§ PASSAGE:
--- START ---
How do we interpret the coefficients here? Note that the wealth effect operates on both nodes in a dyad. The conditional log-odds of a tie between two actors is:
$$
-2.59\times\mbox{change in the number of ties} + 0.01\times\mbox{the wealth of node 1} + 0.01\times\mbox{the wealth of node 2}
$$
or
$$
-2.59\times\mbox{change in the number of ties} + 0.01\times\mbox{the sum of the wealth of the two nodes}.
$$
* for a tie between two nodes with minimum wealth, the conditional log-odds is:
$-2.59 + 0.01*(3+3) = -2.53$
* for a tie between two nodes with maximum wealth:
$-2.59 + 0.01*(146+146) = 0.33$
* for a tie between the node with maximum wealth and the node with minimum wealth:
$-2.59 + 0.01*(146+3) = -1.1$
* The corresponding probabilities are 0.07, 0.58, and 0.25.
--- END ---
§ Recorded data:
--- START ---
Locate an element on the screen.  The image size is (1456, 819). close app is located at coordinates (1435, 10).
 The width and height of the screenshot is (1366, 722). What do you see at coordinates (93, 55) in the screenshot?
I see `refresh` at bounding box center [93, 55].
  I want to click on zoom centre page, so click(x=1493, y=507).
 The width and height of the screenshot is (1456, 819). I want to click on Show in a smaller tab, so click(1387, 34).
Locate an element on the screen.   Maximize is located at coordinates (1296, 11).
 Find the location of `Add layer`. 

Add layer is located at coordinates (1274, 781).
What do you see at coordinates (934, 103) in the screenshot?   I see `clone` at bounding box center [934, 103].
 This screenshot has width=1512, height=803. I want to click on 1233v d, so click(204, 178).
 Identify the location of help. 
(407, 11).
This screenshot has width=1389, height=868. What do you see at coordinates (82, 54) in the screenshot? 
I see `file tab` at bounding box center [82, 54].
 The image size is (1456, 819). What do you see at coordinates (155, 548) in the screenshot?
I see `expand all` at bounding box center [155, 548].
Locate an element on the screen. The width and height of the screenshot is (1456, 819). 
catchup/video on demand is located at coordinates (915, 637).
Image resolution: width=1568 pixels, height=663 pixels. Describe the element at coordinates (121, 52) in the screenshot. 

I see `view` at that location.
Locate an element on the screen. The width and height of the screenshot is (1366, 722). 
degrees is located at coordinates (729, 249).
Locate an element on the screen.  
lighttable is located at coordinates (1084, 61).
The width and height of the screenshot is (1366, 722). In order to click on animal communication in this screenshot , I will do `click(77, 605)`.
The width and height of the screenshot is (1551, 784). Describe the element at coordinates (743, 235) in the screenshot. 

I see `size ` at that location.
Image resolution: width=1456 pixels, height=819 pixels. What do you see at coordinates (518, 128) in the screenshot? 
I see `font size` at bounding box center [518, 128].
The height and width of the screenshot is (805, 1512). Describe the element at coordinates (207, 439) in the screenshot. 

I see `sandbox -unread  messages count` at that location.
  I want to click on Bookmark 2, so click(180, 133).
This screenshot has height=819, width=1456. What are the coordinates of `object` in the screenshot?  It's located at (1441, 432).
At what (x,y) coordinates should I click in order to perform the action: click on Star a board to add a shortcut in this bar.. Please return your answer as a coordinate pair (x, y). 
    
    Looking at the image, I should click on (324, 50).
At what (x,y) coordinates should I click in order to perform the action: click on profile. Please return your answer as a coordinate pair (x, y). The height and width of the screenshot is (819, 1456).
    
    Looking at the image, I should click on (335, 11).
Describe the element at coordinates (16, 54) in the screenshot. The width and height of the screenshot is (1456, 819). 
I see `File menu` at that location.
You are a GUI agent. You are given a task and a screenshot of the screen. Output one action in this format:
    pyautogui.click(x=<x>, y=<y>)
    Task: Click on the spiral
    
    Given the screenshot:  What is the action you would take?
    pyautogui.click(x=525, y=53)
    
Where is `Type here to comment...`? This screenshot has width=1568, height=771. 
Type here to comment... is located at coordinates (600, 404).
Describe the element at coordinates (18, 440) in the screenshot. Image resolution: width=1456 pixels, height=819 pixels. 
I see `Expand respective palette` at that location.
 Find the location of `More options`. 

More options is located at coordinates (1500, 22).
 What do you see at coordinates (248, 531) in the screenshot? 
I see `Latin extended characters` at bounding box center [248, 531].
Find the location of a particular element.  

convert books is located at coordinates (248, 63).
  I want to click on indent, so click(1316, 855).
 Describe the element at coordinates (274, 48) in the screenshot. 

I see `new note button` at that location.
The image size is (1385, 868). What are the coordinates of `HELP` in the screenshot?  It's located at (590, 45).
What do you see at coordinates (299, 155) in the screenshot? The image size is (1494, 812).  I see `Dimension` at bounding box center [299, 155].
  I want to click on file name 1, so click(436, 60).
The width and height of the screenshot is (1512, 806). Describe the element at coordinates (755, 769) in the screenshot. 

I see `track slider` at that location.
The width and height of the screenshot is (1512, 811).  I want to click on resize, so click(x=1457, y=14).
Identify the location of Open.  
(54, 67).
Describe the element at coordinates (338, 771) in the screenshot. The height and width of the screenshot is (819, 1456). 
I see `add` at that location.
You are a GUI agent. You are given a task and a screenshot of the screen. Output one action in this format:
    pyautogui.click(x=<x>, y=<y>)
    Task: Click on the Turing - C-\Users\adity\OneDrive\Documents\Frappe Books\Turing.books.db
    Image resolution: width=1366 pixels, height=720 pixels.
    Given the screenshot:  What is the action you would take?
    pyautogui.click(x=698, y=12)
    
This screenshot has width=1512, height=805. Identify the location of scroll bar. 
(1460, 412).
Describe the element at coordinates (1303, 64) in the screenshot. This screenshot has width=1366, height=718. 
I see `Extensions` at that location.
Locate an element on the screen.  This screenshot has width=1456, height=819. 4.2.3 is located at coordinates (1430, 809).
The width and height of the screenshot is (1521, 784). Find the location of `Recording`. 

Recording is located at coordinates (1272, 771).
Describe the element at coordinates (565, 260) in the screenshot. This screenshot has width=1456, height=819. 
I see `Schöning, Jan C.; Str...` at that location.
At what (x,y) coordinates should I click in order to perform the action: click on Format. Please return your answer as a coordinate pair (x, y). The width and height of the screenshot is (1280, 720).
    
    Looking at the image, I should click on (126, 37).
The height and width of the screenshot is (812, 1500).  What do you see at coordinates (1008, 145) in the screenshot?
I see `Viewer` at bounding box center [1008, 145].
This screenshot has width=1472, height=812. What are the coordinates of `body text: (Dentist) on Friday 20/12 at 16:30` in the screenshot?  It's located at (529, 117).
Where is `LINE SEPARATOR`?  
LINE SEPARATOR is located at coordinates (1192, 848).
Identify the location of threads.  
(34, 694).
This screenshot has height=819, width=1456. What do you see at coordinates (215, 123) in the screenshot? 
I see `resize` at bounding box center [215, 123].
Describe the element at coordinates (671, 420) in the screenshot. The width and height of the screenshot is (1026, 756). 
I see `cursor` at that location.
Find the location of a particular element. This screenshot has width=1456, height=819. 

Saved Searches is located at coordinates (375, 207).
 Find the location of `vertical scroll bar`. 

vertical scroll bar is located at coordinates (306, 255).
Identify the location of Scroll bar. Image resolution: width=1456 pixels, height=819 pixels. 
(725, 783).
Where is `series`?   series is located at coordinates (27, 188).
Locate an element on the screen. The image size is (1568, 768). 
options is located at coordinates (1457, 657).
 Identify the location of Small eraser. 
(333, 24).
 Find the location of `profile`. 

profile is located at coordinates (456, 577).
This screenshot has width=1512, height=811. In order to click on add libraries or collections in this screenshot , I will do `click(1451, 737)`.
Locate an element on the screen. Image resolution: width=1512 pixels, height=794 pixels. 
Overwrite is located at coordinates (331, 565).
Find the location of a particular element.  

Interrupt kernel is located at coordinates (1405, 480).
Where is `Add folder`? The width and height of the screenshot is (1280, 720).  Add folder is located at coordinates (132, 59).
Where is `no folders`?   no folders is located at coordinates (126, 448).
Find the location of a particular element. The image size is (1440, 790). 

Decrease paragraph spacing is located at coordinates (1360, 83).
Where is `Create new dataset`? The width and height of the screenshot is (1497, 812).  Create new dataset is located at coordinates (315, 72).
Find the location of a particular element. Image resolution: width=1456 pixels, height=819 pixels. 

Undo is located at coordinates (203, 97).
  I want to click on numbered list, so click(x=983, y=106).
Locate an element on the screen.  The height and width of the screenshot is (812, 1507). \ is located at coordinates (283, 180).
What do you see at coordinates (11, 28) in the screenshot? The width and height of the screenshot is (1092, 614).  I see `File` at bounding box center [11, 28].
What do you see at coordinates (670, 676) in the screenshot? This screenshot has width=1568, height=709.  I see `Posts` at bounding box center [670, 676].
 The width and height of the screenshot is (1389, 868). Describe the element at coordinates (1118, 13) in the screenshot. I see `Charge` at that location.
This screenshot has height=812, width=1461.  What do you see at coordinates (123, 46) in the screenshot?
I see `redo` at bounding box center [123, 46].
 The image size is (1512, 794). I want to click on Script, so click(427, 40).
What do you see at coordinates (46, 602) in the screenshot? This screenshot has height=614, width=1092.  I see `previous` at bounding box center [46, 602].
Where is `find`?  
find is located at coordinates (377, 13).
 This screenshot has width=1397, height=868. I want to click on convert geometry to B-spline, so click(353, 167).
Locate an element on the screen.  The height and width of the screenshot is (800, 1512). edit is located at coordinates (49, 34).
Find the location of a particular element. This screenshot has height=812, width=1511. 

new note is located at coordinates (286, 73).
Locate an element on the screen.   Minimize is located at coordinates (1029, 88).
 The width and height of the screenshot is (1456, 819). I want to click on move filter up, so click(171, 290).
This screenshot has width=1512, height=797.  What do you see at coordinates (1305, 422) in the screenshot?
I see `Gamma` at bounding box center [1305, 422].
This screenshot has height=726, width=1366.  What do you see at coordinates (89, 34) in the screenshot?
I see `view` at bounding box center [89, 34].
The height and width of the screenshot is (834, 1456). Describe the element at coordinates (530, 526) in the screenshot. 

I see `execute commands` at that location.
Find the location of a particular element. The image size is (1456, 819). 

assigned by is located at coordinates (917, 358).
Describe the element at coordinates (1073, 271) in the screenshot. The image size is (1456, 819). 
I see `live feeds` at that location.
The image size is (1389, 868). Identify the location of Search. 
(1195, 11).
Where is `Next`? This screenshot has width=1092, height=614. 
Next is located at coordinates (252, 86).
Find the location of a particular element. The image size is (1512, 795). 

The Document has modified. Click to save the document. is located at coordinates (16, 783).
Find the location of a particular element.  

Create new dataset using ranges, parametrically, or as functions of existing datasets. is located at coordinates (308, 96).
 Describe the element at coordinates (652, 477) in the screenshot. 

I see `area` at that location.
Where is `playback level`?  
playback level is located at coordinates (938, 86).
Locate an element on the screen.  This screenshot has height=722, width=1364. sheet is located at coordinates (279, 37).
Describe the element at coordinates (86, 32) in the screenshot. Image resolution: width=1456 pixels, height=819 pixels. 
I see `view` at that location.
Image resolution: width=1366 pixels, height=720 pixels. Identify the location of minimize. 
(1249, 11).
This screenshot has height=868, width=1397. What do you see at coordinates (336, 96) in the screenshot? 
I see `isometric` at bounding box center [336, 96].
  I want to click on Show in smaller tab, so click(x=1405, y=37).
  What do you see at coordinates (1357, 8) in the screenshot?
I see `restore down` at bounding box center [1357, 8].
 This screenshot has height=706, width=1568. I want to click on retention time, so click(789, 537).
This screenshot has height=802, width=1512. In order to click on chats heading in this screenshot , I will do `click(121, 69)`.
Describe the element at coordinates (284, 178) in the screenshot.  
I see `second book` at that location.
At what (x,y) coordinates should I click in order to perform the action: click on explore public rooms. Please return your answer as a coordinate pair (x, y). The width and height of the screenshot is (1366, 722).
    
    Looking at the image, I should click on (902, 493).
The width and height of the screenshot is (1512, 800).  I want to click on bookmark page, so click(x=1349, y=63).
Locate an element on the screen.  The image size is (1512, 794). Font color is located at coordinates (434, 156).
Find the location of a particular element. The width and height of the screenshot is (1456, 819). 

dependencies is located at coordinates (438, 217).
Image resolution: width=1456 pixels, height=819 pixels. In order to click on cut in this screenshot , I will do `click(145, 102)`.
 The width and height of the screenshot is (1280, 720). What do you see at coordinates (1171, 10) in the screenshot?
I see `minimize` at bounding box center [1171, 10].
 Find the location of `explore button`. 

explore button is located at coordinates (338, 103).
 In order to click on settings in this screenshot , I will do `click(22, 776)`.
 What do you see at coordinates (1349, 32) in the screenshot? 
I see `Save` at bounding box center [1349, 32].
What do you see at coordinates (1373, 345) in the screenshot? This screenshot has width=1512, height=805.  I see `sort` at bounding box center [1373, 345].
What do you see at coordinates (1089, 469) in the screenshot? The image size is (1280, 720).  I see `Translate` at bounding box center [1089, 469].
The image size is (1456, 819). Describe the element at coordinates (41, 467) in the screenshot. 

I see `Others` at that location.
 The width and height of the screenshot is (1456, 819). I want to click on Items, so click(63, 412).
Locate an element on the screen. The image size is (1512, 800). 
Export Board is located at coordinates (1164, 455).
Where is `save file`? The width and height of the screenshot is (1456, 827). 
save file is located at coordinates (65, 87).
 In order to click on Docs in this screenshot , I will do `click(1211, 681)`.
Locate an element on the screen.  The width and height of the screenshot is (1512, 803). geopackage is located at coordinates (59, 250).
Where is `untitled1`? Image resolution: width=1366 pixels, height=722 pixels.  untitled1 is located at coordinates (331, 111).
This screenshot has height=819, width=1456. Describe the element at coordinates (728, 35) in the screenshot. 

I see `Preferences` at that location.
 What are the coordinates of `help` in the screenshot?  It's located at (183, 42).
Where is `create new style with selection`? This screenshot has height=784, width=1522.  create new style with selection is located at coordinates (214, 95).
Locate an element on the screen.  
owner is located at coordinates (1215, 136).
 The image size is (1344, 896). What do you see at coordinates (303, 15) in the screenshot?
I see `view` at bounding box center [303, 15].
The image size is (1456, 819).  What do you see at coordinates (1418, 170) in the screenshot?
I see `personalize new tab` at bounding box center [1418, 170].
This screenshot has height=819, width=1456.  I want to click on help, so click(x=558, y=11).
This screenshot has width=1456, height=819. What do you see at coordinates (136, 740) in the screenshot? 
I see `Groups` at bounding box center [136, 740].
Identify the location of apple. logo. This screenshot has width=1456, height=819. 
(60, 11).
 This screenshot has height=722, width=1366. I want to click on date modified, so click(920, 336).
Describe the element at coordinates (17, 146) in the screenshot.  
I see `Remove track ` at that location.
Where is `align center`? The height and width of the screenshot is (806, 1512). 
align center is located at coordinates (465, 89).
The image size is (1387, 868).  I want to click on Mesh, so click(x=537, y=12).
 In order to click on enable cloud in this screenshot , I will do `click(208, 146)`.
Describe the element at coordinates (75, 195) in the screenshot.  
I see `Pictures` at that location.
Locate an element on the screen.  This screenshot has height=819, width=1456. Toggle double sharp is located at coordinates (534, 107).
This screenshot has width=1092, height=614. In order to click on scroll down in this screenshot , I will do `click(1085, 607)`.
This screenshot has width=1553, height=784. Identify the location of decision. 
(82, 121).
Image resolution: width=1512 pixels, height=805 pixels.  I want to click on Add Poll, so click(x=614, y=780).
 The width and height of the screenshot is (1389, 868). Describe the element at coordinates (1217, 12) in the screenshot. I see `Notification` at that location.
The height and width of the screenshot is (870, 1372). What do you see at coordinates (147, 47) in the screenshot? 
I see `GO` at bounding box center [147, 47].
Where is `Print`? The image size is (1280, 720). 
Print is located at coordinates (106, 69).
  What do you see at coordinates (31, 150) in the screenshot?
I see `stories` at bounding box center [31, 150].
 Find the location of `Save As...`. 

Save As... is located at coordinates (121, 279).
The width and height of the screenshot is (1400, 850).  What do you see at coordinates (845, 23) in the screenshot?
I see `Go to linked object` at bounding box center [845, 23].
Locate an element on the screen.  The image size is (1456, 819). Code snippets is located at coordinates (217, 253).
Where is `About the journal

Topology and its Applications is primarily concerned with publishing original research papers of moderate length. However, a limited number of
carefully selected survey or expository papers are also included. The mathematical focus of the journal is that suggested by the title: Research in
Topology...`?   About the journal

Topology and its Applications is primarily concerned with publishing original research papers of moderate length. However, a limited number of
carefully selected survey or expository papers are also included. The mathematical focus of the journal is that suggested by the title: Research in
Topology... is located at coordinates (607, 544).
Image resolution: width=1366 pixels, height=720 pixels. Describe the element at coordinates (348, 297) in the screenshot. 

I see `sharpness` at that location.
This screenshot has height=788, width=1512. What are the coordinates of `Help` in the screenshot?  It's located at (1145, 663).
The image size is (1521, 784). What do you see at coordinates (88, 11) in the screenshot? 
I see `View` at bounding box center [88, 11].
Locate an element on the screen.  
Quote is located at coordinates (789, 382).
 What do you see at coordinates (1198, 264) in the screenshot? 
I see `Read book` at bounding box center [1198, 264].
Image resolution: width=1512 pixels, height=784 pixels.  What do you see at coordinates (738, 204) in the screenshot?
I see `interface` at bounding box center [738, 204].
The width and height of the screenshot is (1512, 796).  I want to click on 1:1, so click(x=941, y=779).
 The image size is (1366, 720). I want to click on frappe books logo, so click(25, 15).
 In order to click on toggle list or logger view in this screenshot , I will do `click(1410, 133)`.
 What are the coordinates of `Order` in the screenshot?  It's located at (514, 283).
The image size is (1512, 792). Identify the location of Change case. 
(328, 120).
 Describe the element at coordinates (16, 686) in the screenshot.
--- END ---
§ TASK A:
Answer these questions using the passage on the wealth coefficients:
(i) What coefficient multiplies the change in the number of ties?
(ii) What is the conditional log-odds of a tie between two nodes with minimum wealth?
(iii) What probability corresponds to a tie between two nodes with maximum wealth?
§ TASK B: In the passage on the wealth coefficients, shorten the paragraph that begins "How do we interpret the coefficients here?" and keep its main facts.
§ TASK C: Resume the passage on the wealth coefficients after its final sentence.
The entries are not needed for any of the work here.

§ TASK OUTPUT A:
(i) -2.59
(ii) -2.53
(iii) 0.58

§ TASK OUTPUT B: Because the wealth effect acts on both nodes in a dyad, the conditional log-odds of a tie between two actors includes a wealth term for each node.

§ TASK OUTPUT C:
This model specification does not include a term for homophily by wealth, i.e., a term accounting for similarity in wealth of the two end nodes of a potential tie. It just specifies a relation between wealth and mean degree. To specify homophily on wealth, you could use the `ergm` term `absdiff`.
#### Nodal covariates: Homophily
Let's try a larger network, a simulated mutual friendship network based on one of the schools from the AddHealth study. Here, we'll examine the homophily in friendships by grade and race. Both are discrete attributes so we use the `ergm` term `nodematch`.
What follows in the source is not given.